[Saved entries]
┌──

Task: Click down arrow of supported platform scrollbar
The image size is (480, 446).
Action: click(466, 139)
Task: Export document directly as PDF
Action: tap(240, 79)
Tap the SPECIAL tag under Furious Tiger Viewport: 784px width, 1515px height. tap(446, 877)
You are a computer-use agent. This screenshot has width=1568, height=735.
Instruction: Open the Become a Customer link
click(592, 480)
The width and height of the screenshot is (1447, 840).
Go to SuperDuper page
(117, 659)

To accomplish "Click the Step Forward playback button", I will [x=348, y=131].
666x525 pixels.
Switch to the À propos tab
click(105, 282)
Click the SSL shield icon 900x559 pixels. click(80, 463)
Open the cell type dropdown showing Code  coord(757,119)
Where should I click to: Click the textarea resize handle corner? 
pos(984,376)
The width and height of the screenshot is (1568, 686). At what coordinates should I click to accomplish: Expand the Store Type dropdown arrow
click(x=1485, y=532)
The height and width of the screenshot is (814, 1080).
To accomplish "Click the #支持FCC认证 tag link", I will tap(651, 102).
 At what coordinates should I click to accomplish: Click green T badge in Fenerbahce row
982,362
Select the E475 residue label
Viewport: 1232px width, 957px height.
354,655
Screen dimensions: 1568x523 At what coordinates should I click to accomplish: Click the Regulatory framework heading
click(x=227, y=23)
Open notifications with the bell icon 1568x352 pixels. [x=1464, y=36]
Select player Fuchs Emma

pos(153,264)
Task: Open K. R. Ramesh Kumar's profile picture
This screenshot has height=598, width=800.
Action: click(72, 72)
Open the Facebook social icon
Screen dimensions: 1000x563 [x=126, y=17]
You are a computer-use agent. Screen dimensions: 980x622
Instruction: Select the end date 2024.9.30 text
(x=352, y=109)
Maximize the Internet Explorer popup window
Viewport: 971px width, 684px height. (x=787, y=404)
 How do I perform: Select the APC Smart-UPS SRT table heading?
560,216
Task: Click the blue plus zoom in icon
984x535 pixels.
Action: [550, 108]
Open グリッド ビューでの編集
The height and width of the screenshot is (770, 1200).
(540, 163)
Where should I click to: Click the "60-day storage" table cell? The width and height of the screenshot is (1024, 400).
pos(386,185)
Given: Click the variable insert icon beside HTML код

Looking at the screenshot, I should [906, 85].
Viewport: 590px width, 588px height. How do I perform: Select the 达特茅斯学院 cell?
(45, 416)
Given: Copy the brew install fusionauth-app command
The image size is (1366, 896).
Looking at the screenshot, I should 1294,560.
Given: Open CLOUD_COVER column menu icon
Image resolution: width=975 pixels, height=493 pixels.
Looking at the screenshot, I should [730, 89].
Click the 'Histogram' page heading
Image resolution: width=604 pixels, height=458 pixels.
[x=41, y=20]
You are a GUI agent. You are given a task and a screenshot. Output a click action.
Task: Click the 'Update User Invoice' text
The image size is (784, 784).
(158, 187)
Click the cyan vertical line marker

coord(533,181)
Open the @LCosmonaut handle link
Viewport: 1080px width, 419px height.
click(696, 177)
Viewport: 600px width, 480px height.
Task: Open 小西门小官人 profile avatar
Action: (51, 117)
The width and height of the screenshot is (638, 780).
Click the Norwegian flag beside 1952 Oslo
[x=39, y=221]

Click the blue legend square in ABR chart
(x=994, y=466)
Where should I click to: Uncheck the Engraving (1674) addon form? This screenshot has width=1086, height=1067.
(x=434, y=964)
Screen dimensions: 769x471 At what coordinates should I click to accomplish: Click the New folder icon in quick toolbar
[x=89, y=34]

└──

To do >> With "will" as the string to look for, count the matching lines in the entries above and report only the number.

Reply to the exercise >> 2